An example, 'make menuconfig' illustrating the submenu:
> General setup > Kexec and crash features
[*] Enable kexec system call
[*] Enable kexec file based system call
[*] Verify kernel signature during kexec_file_load() syscall
[ ] Require a valid signature in kexec_file_load() syscall
[ ] Enable bzImage signature verification support
[*] kexec jump
[*] kernel crash dumps
[*] Update the crash elfcorehdr on system configuration changes
In the process of consolidating the common options, I encountered
slight differences in the coding of these options in several of the
architectures. As a result, I settled on the following solution:
- Each of the common options has a 'depends on ARCH_SUPPORTS_<option>'
statement. For example, the KEXEC_FILE option has a 'depends on
ARCH_SUPPORTS_KEXEC_FILE' statement.
This approach is needed on all common options so as to prevent
options from appearing for architectures which previously did
not allow/enable them. For example, arm supports KEXEC but not
KEXEC_FILE. The arch/arm/Kconfig does not provide
ARCH_SUPPORTS_KEXEC_FILE and so KEXEC_FILE and related options
are not available to arm.
- The boolean ARCH_SUPPORTS_<option> in effect allows the arch to
determine when the feature is allowed. Archs which don't have the
feature simply do not provide the corresponding ARCH_SUPPORTS_<option>.

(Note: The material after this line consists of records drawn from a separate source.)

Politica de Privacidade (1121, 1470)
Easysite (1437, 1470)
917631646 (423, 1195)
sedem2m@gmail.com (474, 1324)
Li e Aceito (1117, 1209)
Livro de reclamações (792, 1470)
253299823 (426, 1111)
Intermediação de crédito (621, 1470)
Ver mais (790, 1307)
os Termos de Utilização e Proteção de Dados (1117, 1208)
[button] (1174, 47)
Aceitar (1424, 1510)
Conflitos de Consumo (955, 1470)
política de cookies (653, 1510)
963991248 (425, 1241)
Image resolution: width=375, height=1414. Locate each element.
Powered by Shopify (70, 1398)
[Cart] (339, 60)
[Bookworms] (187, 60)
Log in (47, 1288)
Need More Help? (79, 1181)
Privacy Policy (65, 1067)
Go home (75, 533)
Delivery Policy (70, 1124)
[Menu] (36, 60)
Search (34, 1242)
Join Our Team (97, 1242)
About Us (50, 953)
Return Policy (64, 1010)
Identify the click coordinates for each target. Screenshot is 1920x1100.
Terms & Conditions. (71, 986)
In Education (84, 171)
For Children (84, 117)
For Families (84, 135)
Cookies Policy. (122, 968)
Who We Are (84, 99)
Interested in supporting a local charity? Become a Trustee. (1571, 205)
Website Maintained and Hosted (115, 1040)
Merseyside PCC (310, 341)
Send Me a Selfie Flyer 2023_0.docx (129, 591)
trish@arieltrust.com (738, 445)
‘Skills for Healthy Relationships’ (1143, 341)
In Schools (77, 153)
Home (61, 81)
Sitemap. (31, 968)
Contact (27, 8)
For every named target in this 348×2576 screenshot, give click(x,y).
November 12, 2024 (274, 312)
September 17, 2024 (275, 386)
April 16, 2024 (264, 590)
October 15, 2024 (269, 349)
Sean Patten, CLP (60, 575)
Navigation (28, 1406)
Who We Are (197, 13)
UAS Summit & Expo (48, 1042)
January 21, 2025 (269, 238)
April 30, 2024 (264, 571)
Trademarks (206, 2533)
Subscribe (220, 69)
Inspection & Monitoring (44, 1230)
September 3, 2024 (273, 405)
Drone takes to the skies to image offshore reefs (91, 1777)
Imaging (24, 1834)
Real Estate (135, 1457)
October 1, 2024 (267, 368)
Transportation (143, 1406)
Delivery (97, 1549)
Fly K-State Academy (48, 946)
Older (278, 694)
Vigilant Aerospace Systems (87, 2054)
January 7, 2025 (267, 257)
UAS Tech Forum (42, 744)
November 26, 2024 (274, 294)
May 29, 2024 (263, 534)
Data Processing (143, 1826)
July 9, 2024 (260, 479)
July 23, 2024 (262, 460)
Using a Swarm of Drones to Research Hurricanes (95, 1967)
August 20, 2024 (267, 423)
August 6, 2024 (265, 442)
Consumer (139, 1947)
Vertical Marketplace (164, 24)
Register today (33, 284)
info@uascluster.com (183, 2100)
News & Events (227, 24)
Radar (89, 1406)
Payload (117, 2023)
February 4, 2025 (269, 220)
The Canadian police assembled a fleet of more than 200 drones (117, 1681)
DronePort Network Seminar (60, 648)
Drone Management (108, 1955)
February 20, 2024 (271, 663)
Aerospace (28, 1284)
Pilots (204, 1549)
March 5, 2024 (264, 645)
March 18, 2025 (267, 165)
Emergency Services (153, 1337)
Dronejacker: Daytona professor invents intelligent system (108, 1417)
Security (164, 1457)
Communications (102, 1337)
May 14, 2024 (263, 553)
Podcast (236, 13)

For each arch, where there previously were KEXEC and/or CRASH
options, these have been replaced with the corresponding boolean
ARCH_SUPPORTS_<option>, and an appropriate def_bool statement.
For example, if the arch supports KEXEC_FILE, then the
ARCH_SUPPORTS_KEXEC_FILE simply has a 'def_bool y'. This permits
the KEXEC_FILE option to be available.
If the arch has a 'depends on' statement in its original coding
of the option, then that expression becomes part of the def_bool
expression. For example, arm64 had:
config KEXEC
depends on PM_SLEEP_SMP
and in this solution, this converts to:
config ARCH_SUPPORTS_KEXEC
def_bool PM_SLEEP_SMP
- In order to account for the architecture differences in the
coding for the common options, the ARCH_SELECTS_<option> in the
arch/<arch>/Kconfig is used. This option has a 'depends on
<option>' statement to couple it to the main option, and from
there can insert the differences from the common option and the
arch original coding of that option.
For example, a few archs enable CRYPTO and CRYTPO_SHA256 for
KEXEC_FILE. These require a ARCH_SELECTS_KEXEC_FILE and
'select CRYPTO' and 'select CRYPTO_SHA256' statements.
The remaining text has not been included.